**JOB:** Count the lines in the entries below that contain the string "Soins", matching case exactly, and reply with the number only.

**Some records:**
────

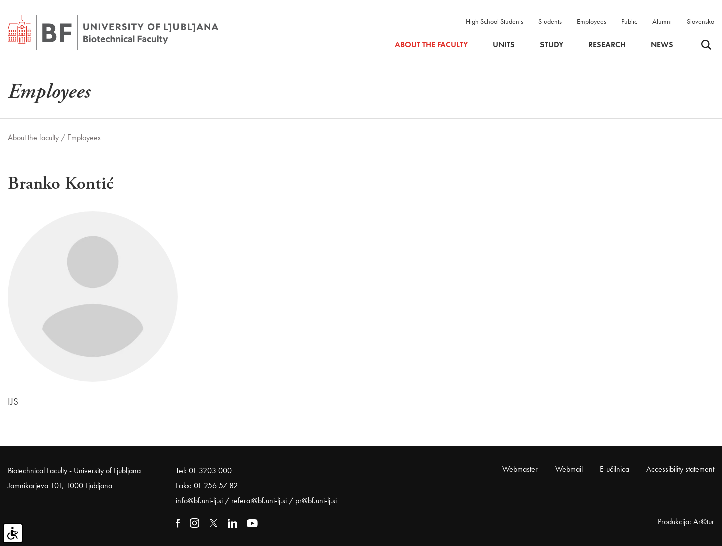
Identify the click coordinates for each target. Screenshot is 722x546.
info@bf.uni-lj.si (199, 500)
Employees (591, 21)
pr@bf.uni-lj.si (316, 500)
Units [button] (504, 44)
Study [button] (551, 44)
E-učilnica (614, 469)
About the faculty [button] (431, 44)
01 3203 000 (210, 470)
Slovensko (700, 21)
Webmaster (520, 469)
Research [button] (607, 44)
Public (629, 21)
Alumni (662, 21)
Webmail (569, 469)
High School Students (494, 21)
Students (550, 21)
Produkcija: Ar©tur (686, 521)
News (662, 44)
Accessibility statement (680, 469)
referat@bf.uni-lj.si (259, 500)
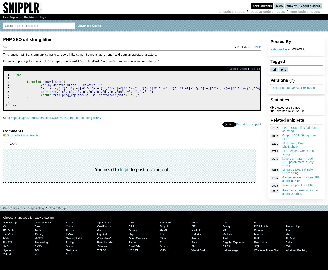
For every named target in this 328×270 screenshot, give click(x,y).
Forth (38, 230)
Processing (41, 242)
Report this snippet (248, 130)
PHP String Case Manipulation (293, 144)
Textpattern (72, 250)
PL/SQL (8, 242)
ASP (131, 222)
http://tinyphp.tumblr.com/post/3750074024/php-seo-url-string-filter (55, 124)
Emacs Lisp (293, 226)
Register (29, 17)
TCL (37, 250)
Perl (225, 238)
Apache (70, 222)
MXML (7, 238)
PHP (258, 47)
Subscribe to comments (20, 141)
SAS (6, 246)
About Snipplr (59, 208)
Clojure (70, 226)
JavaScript (9, 234)
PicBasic (291, 238)
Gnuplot (102, 230)
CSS (131, 226)
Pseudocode (104, 242)
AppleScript (104, 222)
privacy (292, 6)
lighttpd (102, 234)
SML (194, 246)
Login (43, 17)
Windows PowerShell (267, 250)
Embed (243, 69)
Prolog (70, 242)
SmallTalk (134, 246)
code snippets (262, 6)
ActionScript (10, 222)
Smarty (164, 246)
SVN (288, 246)
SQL (257, 246)
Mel (288, 234)
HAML (164, 230)
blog (279, 6)
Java (288, 230)
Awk (225, 222)
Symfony (8, 250)
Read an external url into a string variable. (300, 192)
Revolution (260, 242)
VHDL (163, 250)
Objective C (104, 238)
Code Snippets (12, 208)
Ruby (289, 242)
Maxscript (260, 234)
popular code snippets (267, 11)
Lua (162, 234)
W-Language (230, 250)
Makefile (196, 234)
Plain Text (254, 69)
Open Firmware (138, 238)
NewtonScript (74, 238)
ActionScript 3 (43, 222)
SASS (38, 246)
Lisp (131, 234)
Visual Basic (198, 250)
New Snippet (10, 17)
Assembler (166, 222)
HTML (226, 230)
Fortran (70, 230)
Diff (193, 226)
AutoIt (195, 222)
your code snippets (305, 11)
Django (227, 226)
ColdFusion (104, 226)
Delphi (164, 226)
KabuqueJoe (278, 49)
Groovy (133, 230)
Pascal (195, 238)
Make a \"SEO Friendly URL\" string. (297, 171)
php (283, 69)
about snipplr (310, 6)
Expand (234, 69)
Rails (194, 242)
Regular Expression (234, 242)
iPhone (258, 230)
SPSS (226, 246)
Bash (257, 222)
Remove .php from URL (298, 185)
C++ (37, 226)
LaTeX (70, 234)
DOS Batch (261, 226)
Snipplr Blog (36, 208)
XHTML (7, 254)
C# (5, 226)
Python (133, 242)
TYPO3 (101, 250)
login (125, 175)
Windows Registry (296, 250)
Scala (69, 246)
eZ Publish (9, 230)
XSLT (69, 254)
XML (37, 254)
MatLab (227, 234)
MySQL (39, 238)
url (274, 69)
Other (163, 238)
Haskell (195, 230)
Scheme (102, 246)
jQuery (39, 234)
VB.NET (133, 250)
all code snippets (232, 11)
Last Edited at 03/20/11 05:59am (293, 87)
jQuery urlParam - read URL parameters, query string (298, 162)
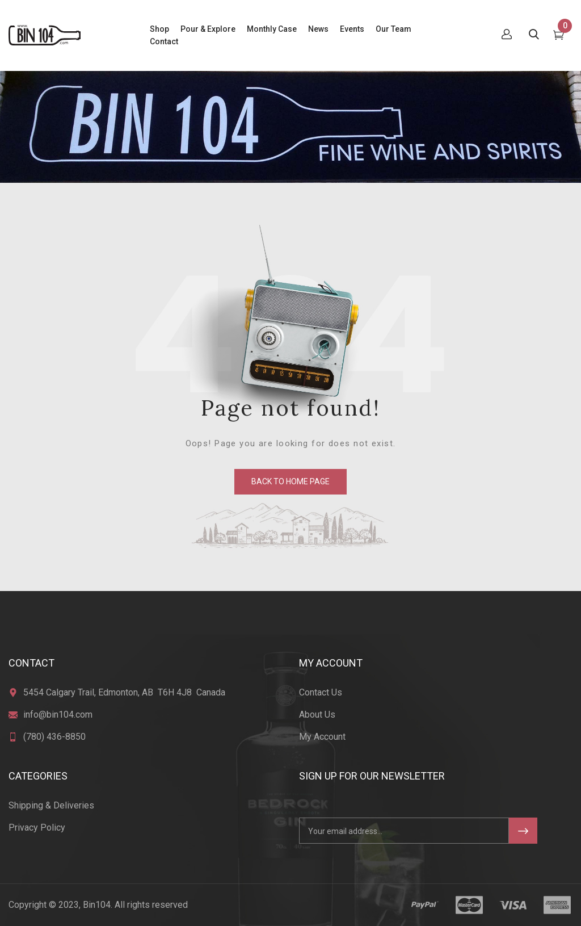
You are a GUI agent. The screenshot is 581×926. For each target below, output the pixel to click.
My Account (322, 736)
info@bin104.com (57, 714)
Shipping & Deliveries (51, 805)
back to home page (290, 481)
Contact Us (320, 692)
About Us (317, 714)
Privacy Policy (37, 827)
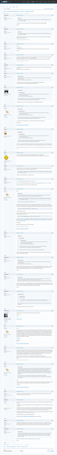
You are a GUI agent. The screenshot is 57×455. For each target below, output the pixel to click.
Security (45, 1)
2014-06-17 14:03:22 (19, 399)
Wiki (37, 1)
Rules (7, 6)
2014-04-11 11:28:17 (19, 87)
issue (23, 218)
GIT (19, 338)
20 (19, 13)
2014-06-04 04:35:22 (19, 347)
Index (4, 6)
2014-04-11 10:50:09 (19, 73)
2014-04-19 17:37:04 (19, 291)
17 (13, 13)
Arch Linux (6, 2)
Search (10, 6)
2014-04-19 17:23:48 (19, 274)
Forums (33, 1)
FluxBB (52, 451)
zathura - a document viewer (27, 11)
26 (25, 13)
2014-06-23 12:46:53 (19, 428)
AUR (49, 1)
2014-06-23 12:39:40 (19, 420)
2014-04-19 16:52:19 (19, 257)
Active (48, 8)
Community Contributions (13, 11)
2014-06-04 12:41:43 (19, 364)
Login (17, 6)
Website (6, 117)
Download (53, 1)
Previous (7, 13)
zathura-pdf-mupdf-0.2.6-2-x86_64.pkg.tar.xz (39, 219)
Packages (28, 1)
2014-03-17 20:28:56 (19, 54)
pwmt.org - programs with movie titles (22, 228)
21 (21, 13)
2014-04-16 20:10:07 (19, 152)
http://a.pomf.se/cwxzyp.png (28, 416)
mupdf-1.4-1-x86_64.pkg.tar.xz (25, 219)
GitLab (40, 1)
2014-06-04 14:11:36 (19, 391)
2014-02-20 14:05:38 (19, 43)
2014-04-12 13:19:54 (19, 106)
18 (15, 13)
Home (23, 1)
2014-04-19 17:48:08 (19, 310)
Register (13, 6)
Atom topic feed (51, 449)
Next (28, 13)
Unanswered (51, 8)
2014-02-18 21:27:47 (19, 15)
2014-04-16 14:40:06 (19, 129)
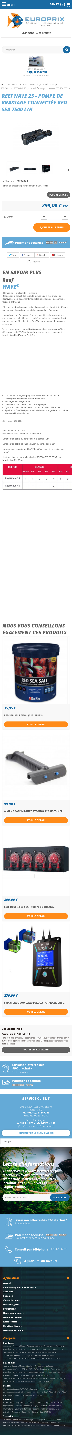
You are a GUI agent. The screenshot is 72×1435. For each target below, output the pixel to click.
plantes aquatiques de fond (37, 1392)
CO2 (61, 1349)
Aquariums (7, 1346)
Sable (9, 1381)
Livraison (8, 1296)
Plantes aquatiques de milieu (14, 1392)
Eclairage (38, 1346)
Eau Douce (8, 1343)
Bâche (5, 1402)
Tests (54, 1352)
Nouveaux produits (13, 1313)
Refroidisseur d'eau (20, 1349)
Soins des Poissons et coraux (14, 1378)
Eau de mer (9, 1362)
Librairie (57, 1358)
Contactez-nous (11, 1300)
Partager (27, 255)
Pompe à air (60, 1346)
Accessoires (16, 1412)
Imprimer (36, 261)
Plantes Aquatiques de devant (41, 1389)
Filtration (30, 1346)
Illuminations (8, 1409)
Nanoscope (17, 1375)
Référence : (9, 181)
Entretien (25, 1358)
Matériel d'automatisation (43, 1355)
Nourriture (46, 1349)
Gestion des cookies (14, 1330)
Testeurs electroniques (11, 1355)
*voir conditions (20, 1072)
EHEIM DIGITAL (34, 1349)
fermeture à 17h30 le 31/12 (16, 1034)
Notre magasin (11, 1304)
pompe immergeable (11, 1422)
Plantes (7, 1385)
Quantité (8, 216)
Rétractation (10, 1321)
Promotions (9, 1308)
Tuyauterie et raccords (11, 1358)
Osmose (55, 1349)
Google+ (42, 255)
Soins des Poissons (27, 1352)
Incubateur (45, 1425)
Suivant (68, 169)
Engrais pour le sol (28, 1395)
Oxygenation (8, 1405)
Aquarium (7, 1366)
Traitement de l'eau (43, 1352)
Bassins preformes (17, 1402)
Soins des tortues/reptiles (30, 1422)
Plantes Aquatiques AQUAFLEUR (15, 1389)
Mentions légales (12, 1326)
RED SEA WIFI (27, 1369)
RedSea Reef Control (41, 1369)
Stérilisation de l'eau (10, 1352)
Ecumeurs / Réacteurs (11, 1369)
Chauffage (7, 1349)
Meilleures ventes (12, 1317)
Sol (57, 1409)
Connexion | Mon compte (36, 32)
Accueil (7, 1283)
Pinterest (57, 255)
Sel (4, 1381)
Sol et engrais (27, 1355)
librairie (39, 1395)
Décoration (35, 1358)
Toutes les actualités (36, 1049)
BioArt (64, 1392)
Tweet (13, 255)
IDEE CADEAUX (46, 1358)
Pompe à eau (49, 1346)
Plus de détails (58, 194)
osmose (26, 1375)
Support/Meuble (19, 1346)
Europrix (8, 1141)
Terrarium (8, 1416)
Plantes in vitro (54, 1392)
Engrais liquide (13, 1395)
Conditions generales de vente (19, 1287)
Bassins (7, 1399)
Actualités (9, 1291)
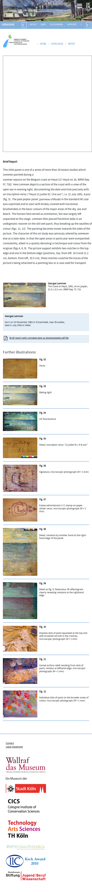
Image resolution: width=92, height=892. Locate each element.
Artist (33, 25)
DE (88, 4)
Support (72, 25)
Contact (10, 743)
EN (88, 7)
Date (43, 25)
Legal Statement (14, 747)
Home (41, 44)
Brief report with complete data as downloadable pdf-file (39, 338)
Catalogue (8, 25)
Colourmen (56, 25)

────

**SOLUTION TO THIS PROBLEM:** 3